Provided passage:
● ● ● ●

In 1981 Ellen Fullman began developing the Long String Instrument, an installation of dozens of wires fifty feet or more in length, tuned in Just Intonation and "bowed" with rosin coated fingers. Fullman has developed a unique notation system to choreograph the performer’s movements, exploring sonic events that occur at specific nodal point locations along the string-length of the instrument. She has recorded extensively with this unusual instrument and has collaborated with such luminary figures as composer Pauline Oliveros, choreographer Deborah Hay, the Kronos Quartet, and Keiji Haino. She has been the recipient of numerous awards, commissions and residencies.
"In composing Event Locations No. 2, I set out to focus more strictly than I ever had on detail in the choreography of my notation. Through writing the piece I designed ways to add more specific information in the score. The tuning uses a set of pitches based in the key of A, in combination with Arnold Dreyblatt’s tuning system based on F. These two roots generate tones in common but also complex or 'dissonant' tones. I wanted to find a way to incorporate more dissonance into my sound and intentionally worked with beating frequencies in this piece.
“Never Gets Out of Me, a duet with cellist Theresa Wong, and Flowers, a trio recorded with Travis Weller and Henna Cho, are adaptations from Stratified Bands: Last Kind Words, originally composed for the Kronos Quartet in the Other Minds Festival. The composition is based on Last Kind Words Blues, a haunting song by Geeshie Wiley recorded in 1930. An excerpt of the lyrics:
'If I get killed, if I get killed, please don’t bury my soul,
I’d pro’bly just leave me out, let the buzzards eat me whole.'
"The cello and violin writing for these pieces was influenced by my study of North Indian vocal music. My intention is that the sounds of all instruments mesh into an undulation like water flowing. Composed melodic phrases are based on fragments from the song lyrics in combination with impressions from the overtone melodies produced by the long string instrument. Flowers was recorded at Seaholm, a decommissioned electric power plant in Austin, Texas. A flock of sparrows that nest inside the cathedral-like cast-concrete space can be heard chirping on this recording.

● ● ● ●

Extracted records:
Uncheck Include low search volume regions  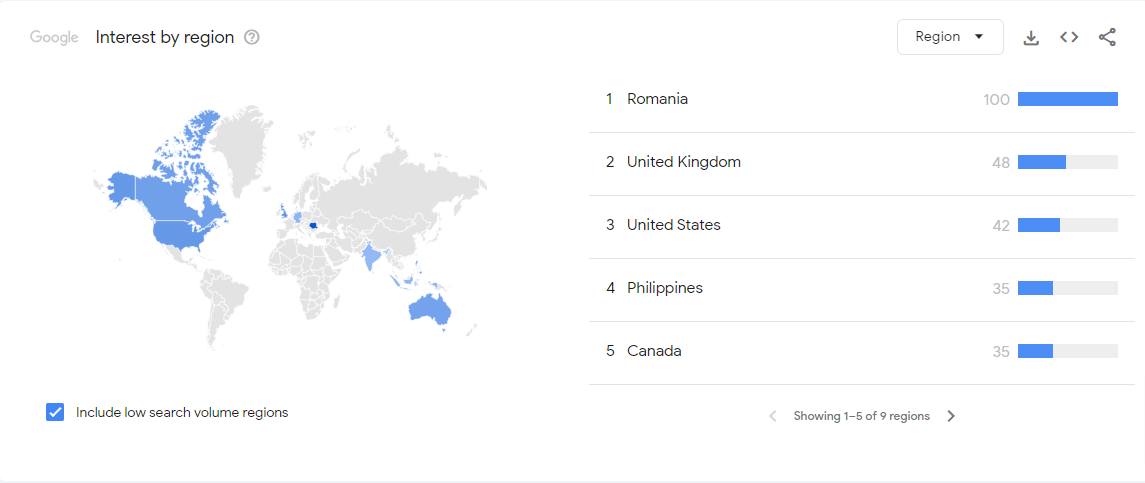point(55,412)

● ● ● ●

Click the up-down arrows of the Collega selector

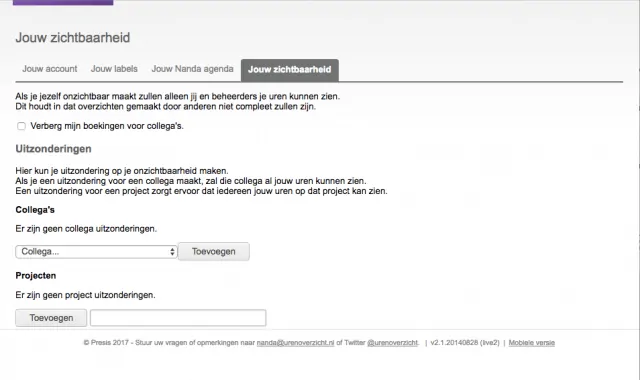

● ● ● ●

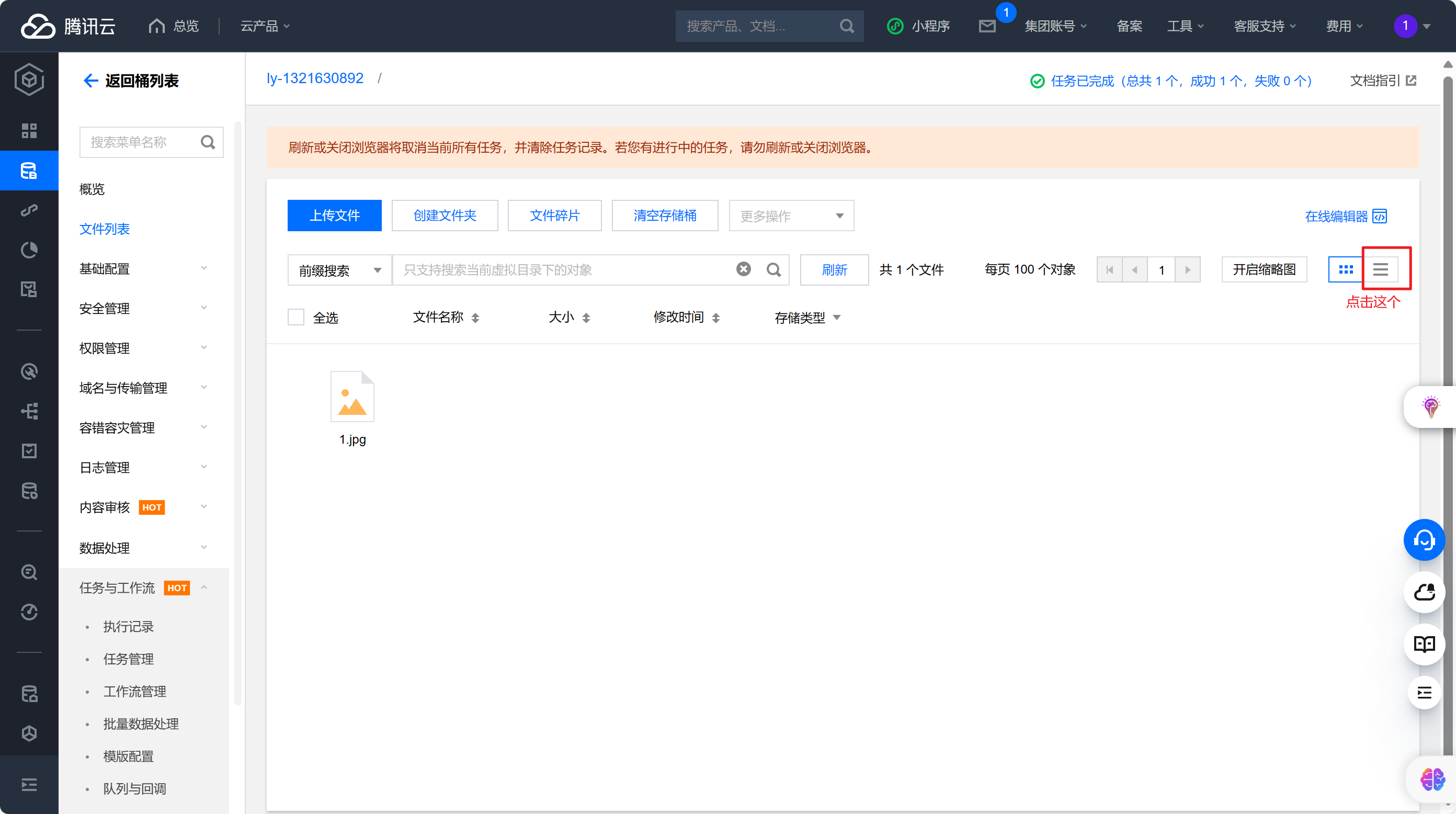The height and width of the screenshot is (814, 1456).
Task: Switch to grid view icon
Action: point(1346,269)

● ● ● ●

Required actions:
**A)** Could you reproduce the Long String Instrument passage word for word, beginning at "In 1981 Ellen" and stopping after "commissions and residencies."?
**B)** Can you carry on the Long String Instrument passage from its final sentence?

Results of the exercise:
**A)**
In 1981 Ellen Fullman began developing the Long String Instrument, an installation of dozens of wires fifty feet or more in length, tuned in Just Intonation and "bowed" with rosin coated fingers. Fullman has developed a unique notation system to choreograph the performer’s movements, exploring sonic events that occur at specific nodal point locations along the string-length of the instrument. She has recorded extensively with this unusual instrument and has collaborated with such luminary figures as composer Pauline Oliveros, choreographer Deborah Hay, the Kronos Quartet, and Keiji Haino. She has been the recipient of numerous awards, commissions and residencies.

**B)**
“Through Glass Panes is constructed around a sequence of rhythmic patterns played using the box bow. Homage to the harmonica, the box bow is a hand held hollow wooden box with a curved lower surface used to play my instrument percussively. Techniques based on hand drumming inform the articulations of the tool used to strike groupings of strings tuned to chords. Two box bow performers stand facing each other at a double-sided resonator to play hocketed parts providing a stable framework from which to measure spectral changes in the sustained texture." ~ Ellen Fullman
TRACK LISTING
1. Never Gets Out of Me
2. Flowers
3. Through Glass Panes
4. Event Locations No. 2
REVIEWS
Future Sequence article & images:
Ellen Fullman is quite a lady. Having invented her own instrument, the 21 metre Long Stringed Instrument which is played by rubbing the strings with rosin coated hands, and part of the experimental music avant-garde, much covered and admired by Wire magazine, she has played with Pauline Oliveros' infamous Deep Listening Band, Dutch sound art-ist Paul Panhuysen and the Kronos Quartet among others. Her influence can be heard in the work of many modern classical, ambient and drone artists operating today, such as Richard Skelton, or Erik Skodwin for example. Her recent split release with the mysterious electronic outfit Eleh, also on Important Records, reiterates the importance and timelessness of her work.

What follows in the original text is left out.